Submitted by aaronstpierre on Wed, 08/21/2013 - 20:54 Pro Licensee
Hi,
I just happened to run the check-connectivity script and get the following error:
Status: 1 errors Error1: nsip : Nameserver mismatch : None of the nameservers match this system
I've set things up so that the virtualmin server is not listed as a nameserver.
Just curious if I could turn this off so that I don't get the error?
It's really not a big deal since I know that things are setup right but there really isn't a way for the script to know :)
Thanks!
Status:
Closed (fixed)
Comments
Submitted by JamieCameron on Wed, 08/21/2013 - 23:23 Comment #1
Are your domains setup so that the Virtualmin system is a "hidden primary" nameserver? Or is Virtualmin not actually doing the real DNS hosting at all?
Submitted by aaronstpierre on Thu, 08/22/2013 - 06:17 Pro Licensee Comment #2
Morning Jamie!
Yes I'm running a hidden primary. So the virtualmin server is updating the zones and then pushing out to the slaves which the world sees as ns1 and ns2.
Submitted by JamieCameron on Thu, 08/22/2013 - 12:05 Comment #3
Ok, I can see why the connectivity check would be failing in this case.
The tricky part to fix this would be determining a way for Virtualmin to figure out the difference between a hidden primary setup, and one where the sysadmin has really not setup their DNS registration properly.
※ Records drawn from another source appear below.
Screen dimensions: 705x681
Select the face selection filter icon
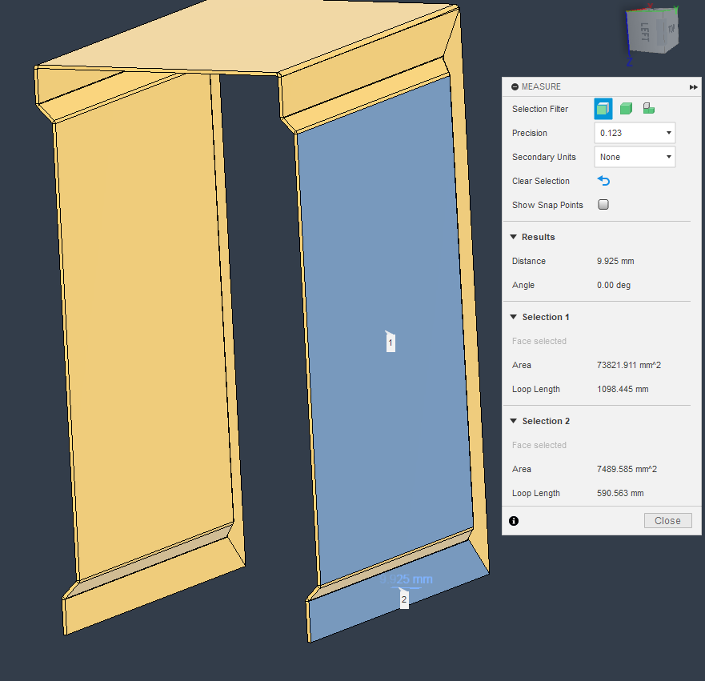(x=603, y=108)

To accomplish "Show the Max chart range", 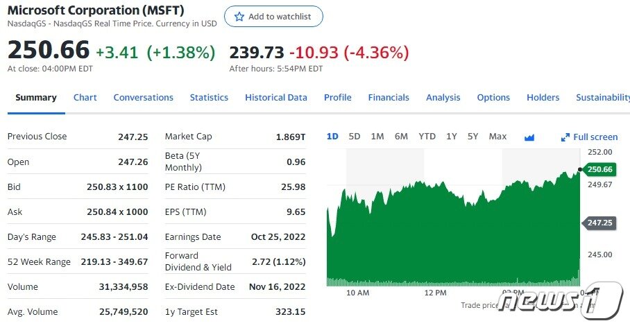I will tap(497, 137).
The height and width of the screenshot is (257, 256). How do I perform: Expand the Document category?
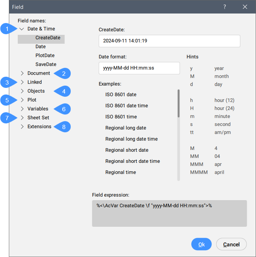[x=22, y=73]
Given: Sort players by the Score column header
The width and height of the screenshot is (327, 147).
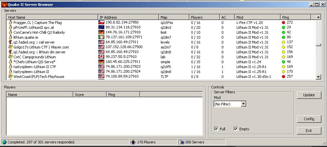Looking at the screenshot, I should pos(89,95).
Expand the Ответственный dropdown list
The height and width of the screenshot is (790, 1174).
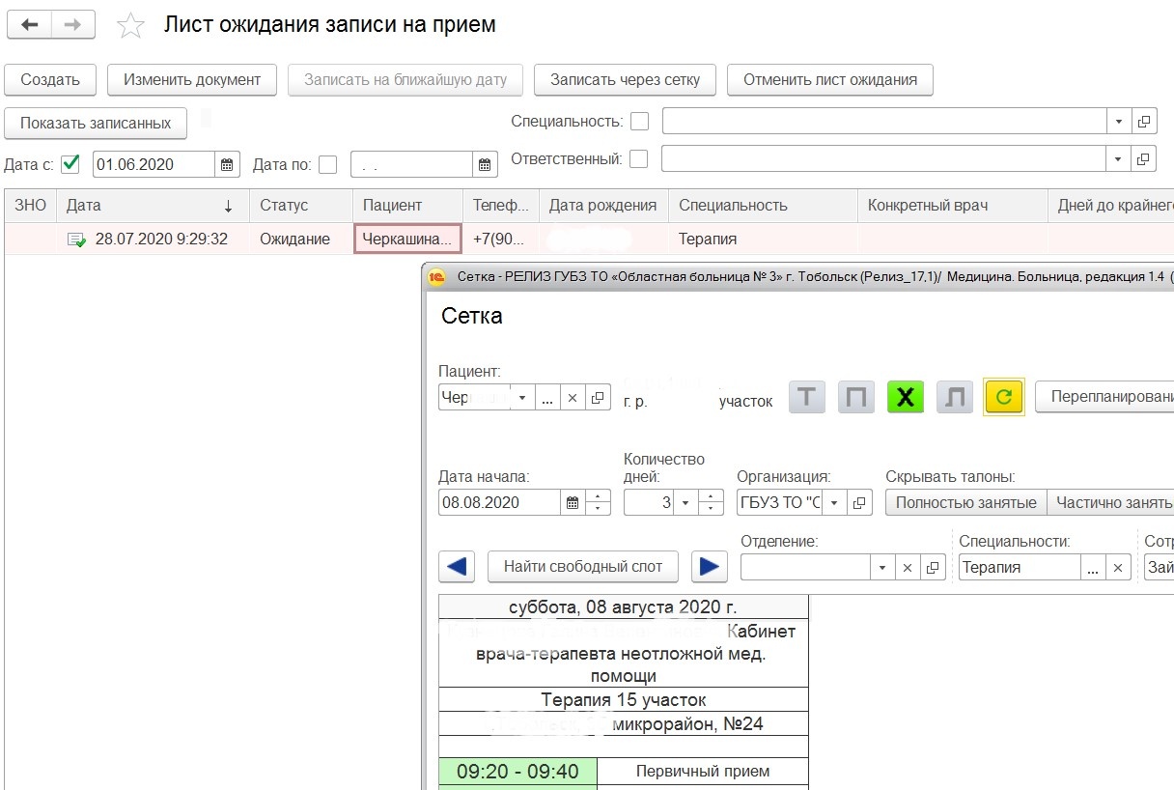pyautogui.click(x=1119, y=159)
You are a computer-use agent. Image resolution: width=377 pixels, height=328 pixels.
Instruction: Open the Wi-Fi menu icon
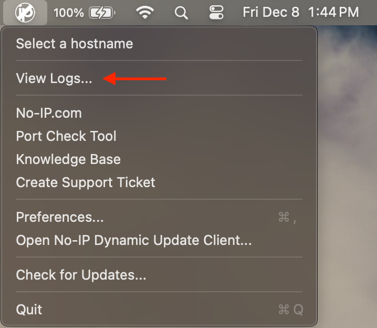(x=145, y=12)
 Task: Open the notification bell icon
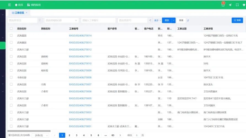click(223, 5)
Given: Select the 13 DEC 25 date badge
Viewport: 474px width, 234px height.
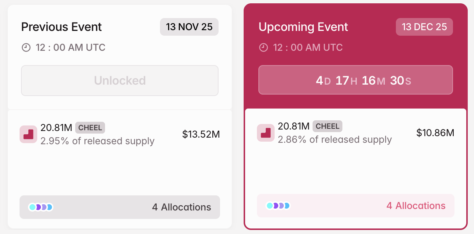Looking at the screenshot, I should [x=424, y=26].
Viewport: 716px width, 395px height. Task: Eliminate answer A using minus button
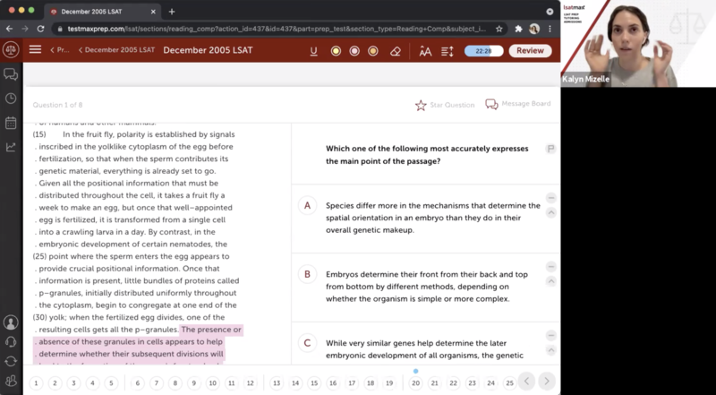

Submitted by aaronstpierre on Thu, 08/22/2013 - 12:59 Pro Licensee Comment #4
I'm a bit confused with connectivity-lib.pl
foreach my $f ("dns", "web", "ssl", "mail") { push(@params, [ $f, $d->{$f} ]); }
There I can see that "dns" is one of the tests that are going to be performed but I can't find the code that actually does a DNS test...
I've searched long and hard to find the error messages too. I must be missing something...
Would it not be possible to look at 'cluster slave servers' and see the hosts that are used there and verify that one of them is in the SOA?
In my case I have ns1 and ns2 and all of my zones look something like this:
$ORIGIN . $TTL 3600 ; 1 hour domedomain.com IN SOA ns1.****.com. domain.****.com. ( 1376360334 ; serial 10800 ; refresh (3 hours) 3600 ; retry (1 hour) 604800 ; expire (1 week) 38400 ; minimum (10 hours 40 minutes) ) NS ns1.****.com. NS ns2.****.com. A 1.1.1.1
I'm guessing right now you are comparing the host that is listed in the SOA and seeing if that is the name of the current virtualmin host that is running the connectivity check.
I'm also guessing that my idea isn't possible since if it were you would have already implemented it, or it's just not a sound idea to begin with :)
Submitted by JamieCameron on Thu, 08/22/2013 - 23:41 Comment #5
Actually, most of the logic for checking the DNS is done on our server. The next release of Virtualmin will fix this issue though, by sending secondary NS IPs to the server, and then ensuring that at least one of those is in an NS record.
Submitted by aaronstpierre on Fri, 08/23/2013 - 14:16 Pro Licensee Comment #6
Ahhh OK that makes total sense.
Sweet! Thanks a lot for the help and the explanation!
Submitted by Issues on Fri, 09/06/2013 - 16:11 Comment #7
Automatically closed -- issue fixed for 2 weeks with no activity.